## WHAT YOU NEED TO DO
Repeat the records exactly, so that each line matches the original.

## INPUT DATA
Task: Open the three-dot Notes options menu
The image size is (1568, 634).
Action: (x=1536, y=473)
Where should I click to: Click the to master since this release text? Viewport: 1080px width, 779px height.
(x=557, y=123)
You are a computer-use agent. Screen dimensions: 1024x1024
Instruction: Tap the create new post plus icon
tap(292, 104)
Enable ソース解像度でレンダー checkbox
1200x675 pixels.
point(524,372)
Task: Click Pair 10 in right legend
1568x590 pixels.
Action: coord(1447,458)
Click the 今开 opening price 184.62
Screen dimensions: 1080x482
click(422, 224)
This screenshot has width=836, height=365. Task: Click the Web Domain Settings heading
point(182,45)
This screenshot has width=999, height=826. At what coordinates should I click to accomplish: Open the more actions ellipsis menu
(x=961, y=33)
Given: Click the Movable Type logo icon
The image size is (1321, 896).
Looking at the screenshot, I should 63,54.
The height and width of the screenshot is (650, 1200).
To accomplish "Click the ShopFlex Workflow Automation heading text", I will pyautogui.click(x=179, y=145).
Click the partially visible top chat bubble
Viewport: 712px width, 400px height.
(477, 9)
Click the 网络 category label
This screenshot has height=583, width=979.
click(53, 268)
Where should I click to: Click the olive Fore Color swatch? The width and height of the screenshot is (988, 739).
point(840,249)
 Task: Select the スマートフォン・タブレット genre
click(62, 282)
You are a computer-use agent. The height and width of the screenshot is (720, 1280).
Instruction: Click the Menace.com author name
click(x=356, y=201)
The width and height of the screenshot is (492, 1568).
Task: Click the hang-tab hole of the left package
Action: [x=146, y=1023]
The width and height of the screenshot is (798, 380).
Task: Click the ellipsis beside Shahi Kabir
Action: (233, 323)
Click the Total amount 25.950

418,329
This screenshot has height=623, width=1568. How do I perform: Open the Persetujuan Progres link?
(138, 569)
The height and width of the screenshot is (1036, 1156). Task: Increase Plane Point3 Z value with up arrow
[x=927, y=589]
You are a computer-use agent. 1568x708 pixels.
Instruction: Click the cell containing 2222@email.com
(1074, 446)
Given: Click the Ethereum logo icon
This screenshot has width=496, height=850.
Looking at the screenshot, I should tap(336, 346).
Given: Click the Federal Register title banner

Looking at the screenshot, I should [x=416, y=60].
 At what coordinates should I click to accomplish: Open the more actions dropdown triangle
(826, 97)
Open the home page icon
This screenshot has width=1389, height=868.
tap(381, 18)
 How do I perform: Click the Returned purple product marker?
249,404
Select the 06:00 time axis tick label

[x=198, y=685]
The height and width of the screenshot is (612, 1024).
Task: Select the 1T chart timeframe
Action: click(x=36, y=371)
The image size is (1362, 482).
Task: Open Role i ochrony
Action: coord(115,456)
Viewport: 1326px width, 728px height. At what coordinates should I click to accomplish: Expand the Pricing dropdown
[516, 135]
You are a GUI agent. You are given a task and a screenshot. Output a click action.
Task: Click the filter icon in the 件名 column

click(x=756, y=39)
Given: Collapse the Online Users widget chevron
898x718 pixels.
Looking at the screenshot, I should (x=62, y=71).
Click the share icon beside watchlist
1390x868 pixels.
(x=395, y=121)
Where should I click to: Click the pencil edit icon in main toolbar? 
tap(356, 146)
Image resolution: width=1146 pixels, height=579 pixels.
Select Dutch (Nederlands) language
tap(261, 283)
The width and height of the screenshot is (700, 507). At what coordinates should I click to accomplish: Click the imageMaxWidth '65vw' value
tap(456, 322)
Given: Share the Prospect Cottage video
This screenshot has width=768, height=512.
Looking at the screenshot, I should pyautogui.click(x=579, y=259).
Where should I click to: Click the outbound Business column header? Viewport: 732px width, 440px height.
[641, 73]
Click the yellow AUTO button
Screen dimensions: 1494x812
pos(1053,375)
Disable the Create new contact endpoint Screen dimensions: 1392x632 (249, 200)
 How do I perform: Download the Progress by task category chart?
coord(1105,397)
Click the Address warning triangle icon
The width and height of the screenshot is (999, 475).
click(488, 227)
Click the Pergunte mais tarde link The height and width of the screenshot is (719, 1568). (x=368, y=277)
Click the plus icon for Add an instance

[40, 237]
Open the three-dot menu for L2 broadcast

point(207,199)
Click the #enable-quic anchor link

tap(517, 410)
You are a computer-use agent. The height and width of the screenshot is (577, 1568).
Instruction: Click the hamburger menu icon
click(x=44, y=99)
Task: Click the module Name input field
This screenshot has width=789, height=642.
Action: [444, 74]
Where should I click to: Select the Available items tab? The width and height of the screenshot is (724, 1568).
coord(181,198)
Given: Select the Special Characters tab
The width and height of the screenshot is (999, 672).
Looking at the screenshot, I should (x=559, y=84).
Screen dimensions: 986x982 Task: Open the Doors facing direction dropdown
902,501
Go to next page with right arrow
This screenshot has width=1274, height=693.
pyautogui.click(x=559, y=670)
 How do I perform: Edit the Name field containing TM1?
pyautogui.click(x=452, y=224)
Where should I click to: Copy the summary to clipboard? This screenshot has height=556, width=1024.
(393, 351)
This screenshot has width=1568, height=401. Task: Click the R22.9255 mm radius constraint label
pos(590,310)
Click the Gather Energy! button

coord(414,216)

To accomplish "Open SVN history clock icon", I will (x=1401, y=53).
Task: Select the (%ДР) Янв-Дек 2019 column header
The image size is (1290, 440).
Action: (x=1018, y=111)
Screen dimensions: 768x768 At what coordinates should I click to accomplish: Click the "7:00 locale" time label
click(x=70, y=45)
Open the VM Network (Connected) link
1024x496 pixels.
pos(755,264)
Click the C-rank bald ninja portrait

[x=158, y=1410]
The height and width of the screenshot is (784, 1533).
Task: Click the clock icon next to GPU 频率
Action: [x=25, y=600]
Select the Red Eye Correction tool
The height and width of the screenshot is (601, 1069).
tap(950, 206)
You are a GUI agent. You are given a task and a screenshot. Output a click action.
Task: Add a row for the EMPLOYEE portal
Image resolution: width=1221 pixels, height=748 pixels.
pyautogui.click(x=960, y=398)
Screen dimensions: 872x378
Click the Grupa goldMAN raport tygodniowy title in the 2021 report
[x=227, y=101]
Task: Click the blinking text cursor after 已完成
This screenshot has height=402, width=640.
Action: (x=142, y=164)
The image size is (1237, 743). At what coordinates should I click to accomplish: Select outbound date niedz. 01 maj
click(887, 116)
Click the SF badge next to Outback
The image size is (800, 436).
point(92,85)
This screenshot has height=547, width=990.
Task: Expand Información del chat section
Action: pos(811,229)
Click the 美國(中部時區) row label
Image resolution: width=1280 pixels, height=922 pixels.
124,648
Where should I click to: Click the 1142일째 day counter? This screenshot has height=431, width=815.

## WRITTEN SOLUTION
Task: Open the three-dot Notes options menu
The image size is (1568, 634).
Action: (x=1536, y=473)
Where should I click to: Click the to master since this release text? Viewport: 1080px width, 779px height.
(x=557, y=123)
You are a computer-use agent. Screen dimensions: 1024x1024
Instruction: Tap the create new post plus icon
tap(292, 104)
Enable ソース解像度でレンダー checkbox
1200x675 pixels.
point(524,372)
Task: Click Pair 10 in right legend
1568x590 pixels.
Action: coord(1447,458)
Click the 今开 opening price 184.62
Screen dimensions: 1080x482
click(422, 224)
This screenshot has width=836, height=365. Task: Click the Web Domain Settings heading
point(182,45)
This screenshot has width=999, height=826. At what coordinates should I click to accomplish: Open the more actions ellipsis menu
(x=961, y=33)
Given: Click the Movable Type logo icon
The image size is (1321, 896).
Looking at the screenshot, I should 63,54.
The height and width of the screenshot is (650, 1200).
To accomplish "Click the ShopFlex Workflow Automation heading text", I will pyautogui.click(x=179, y=145).
Click the partially visible top chat bubble
Viewport: 712px width, 400px height.
(477, 9)
Click the 网络 category label
This screenshot has height=583, width=979.
click(53, 268)
Where should I click to: Click the olive Fore Color swatch? The width and height of the screenshot is (988, 739).
point(840,249)
 Task: Select the スマートフォン・タブレット genre
click(62, 282)
You are a computer-use agent. The height and width of the screenshot is (720, 1280).
Instruction: Click the Menace.com author name
click(x=356, y=201)
The width and height of the screenshot is (492, 1568).
Task: Click the hang-tab hole of the left package
Action: [x=146, y=1023]
The width and height of the screenshot is (798, 380).
Task: Click the ellipsis beside Shahi Kabir
Action: (233, 323)
Click the Total amount 25.950

418,329
This screenshot has height=623, width=1568. How do I perform: Open the Persetujuan Progres link?
(138, 569)
The height and width of the screenshot is (1036, 1156). Task: Increase Plane Point3 Z value with up arrow
[x=927, y=589]
You are a computer-use agent. 1568x708 pixels.
Instruction: Click the cell containing 2222@email.com
(1074, 446)
Given: Click the Ethereum logo icon
This screenshot has width=496, height=850.
Looking at the screenshot, I should tap(336, 346).
Given: Click the Federal Register title banner

Looking at the screenshot, I should [x=416, y=60].
 At what coordinates should I click to accomplish: Open the more actions dropdown triangle
(826, 97)
Open the home page icon
This screenshot has width=1389, height=868.
tap(381, 18)
 How do I perform: Click the Returned purple product marker?
249,404
Select the 06:00 time axis tick label

[x=198, y=685]
The height and width of the screenshot is (612, 1024).
Task: Select the 1T chart timeframe
Action: click(x=36, y=371)
The image size is (1362, 482).
Task: Open Role i ochrony
Action: coord(115,456)
Viewport: 1326px width, 728px height. At what coordinates should I click to accomplish: Expand the Pricing dropdown
[516, 135]
You are a GUI agent. You are given a task and a screenshot. Output a click action.
Task: Click the filter icon in the 件名 column

click(x=756, y=39)
Given: Collapse the Online Users widget chevron
898x718 pixels.
Looking at the screenshot, I should (x=62, y=71).
Click the share icon beside watchlist
1390x868 pixels.
(x=395, y=121)
Where should I click to: Click the pencil edit icon in main toolbar? 
tap(356, 146)
Image resolution: width=1146 pixels, height=579 pixels.
Select Dutch (Nederlands) language
tap(261, 283)
The width and height of the screenshot is (700, 507). At what coordinates should I click to accomplish: Click the imageMaxWidth '65vw' value
tap(456, 322)
Given: Share the Prospect Cottage video
This screenshot has width=768, height=512.
Looking at the screenshot, I should pyautogui.click(x=579, y=259).
Where should I click to: Click the outbound Business column header? Viewport: 732px width, 440px height.
[641, 73]
Click the yellow AUTO button
Screen dimensions: 1494x812
pos(1053,375)
Disable the Create new contact endpoint Screen dimensions: 1392x632 (249, 200)
 How do I perform: Download the Progress by task category chart?
coord(1105,397)
Click the Address warning triangle icon
The width and height of the screenshot is (999, 475).
click(488, 227)
Click the Pergunte mais tarde link The height and width of the screenshot is (719, 1568). (x=368, y=277)
Click the plus icon for Add an instance

[40, 237]
Open the three-dot menu for L2 broadcast

point(207,199)
Click the #enable-quic anchor link

tap(517, 410)
You are a computer-use agent. The height and width of the screenshot is (577, 1568).
Instruction: Click the hamburger menu icon
click(x=44, y=99)
Task: Click the module Name input field
This screenshot has width=789, height=642.
Action: [444, 74]
Where should I click to: Select the Available items tab? The width and height of the screenshot is (724, 1568).
coord(181,198)
Given: Select the Special Characters tab
The width and height of the screenshot is (999, 672).
Looking at the screenshot, I should (x=559, y=84).
Screen dimensions: 986x982 Task: Open the Doors facing direction dropdown
902,501
Go to next page with right arrow
This screenshot has width=1274, height=693.
pyautogui.click(x=559, y=670)
 How do I perform: Edit the Name field containing TM1?
pyautogui.click(x=452, y=224)
Where should I click to: Copy the summary to clipboard? This screenshot has height=556, width=1024.
(393, 351)
This screenshot has width=1568, height=401. Task: Click the R22.9255 mm radius constraint label
pos(590,310)
Click the Gather Energy! button

coord(414,216)

To accomplish "Open SVN history clock icon", I will (x=1401, y=53).
Task: Select the (%ДР) Янв-Дек 2019 column header
The image size is (1290, 440).
Action: (x=1018, y=111)
Screen dimensions: 768x768 At what coordinates should I click to accomplish: Click the "7:00 locale" time label
click(x=70, y=45)
Open the VM Network (Connected) link
1024x496 pixels.
pos(755,264)
Click the C-rank bald ninja portrait

[x=158, y=1410]
The height and width of the screenshot is (784, 1533).
Task: Click the clock icon next to GPU 频率
Action: [x=25, y=600]
Select the Red Eye Correction tool
The height and width of the screenshot is (601, 1069).
tap(950, 206)
You are a GUI agent. You are given a task and a screenshot. Output a click action.
Task: Add a row for the EMPLOYEE portal
Image resolution: width=1221 pixels, height=748 pixels.
pyautogui.click(x=960, y=398)
Screen dimensions: 872x378
Click the Grupa goldMAN raport tygodniowy title in the 2021 report
[x=227, y=101]
Task: Click the blinking text cursor after 已完成
This screenshot has height=402, width=640.
Action: (x=142, y=164)
The image size is (1237, 743). At what coordinates should I click to accomplish: Select outbound date niedz. 01 maj
click(887, 116)
Click the SF badge next to Outback
The image size is (800, 436).
point(92,85)
This screenshot has height=547, width=990.
Task: Expand Información del chat section
Action: pos(811,229)
Click the 美國(中部時區) row label
Image resolution: width=1280 pixels, height=922 pixels.
124,648
Where should I click to: Click the 1142일째 day counter? This screenshot has height=431, width=815.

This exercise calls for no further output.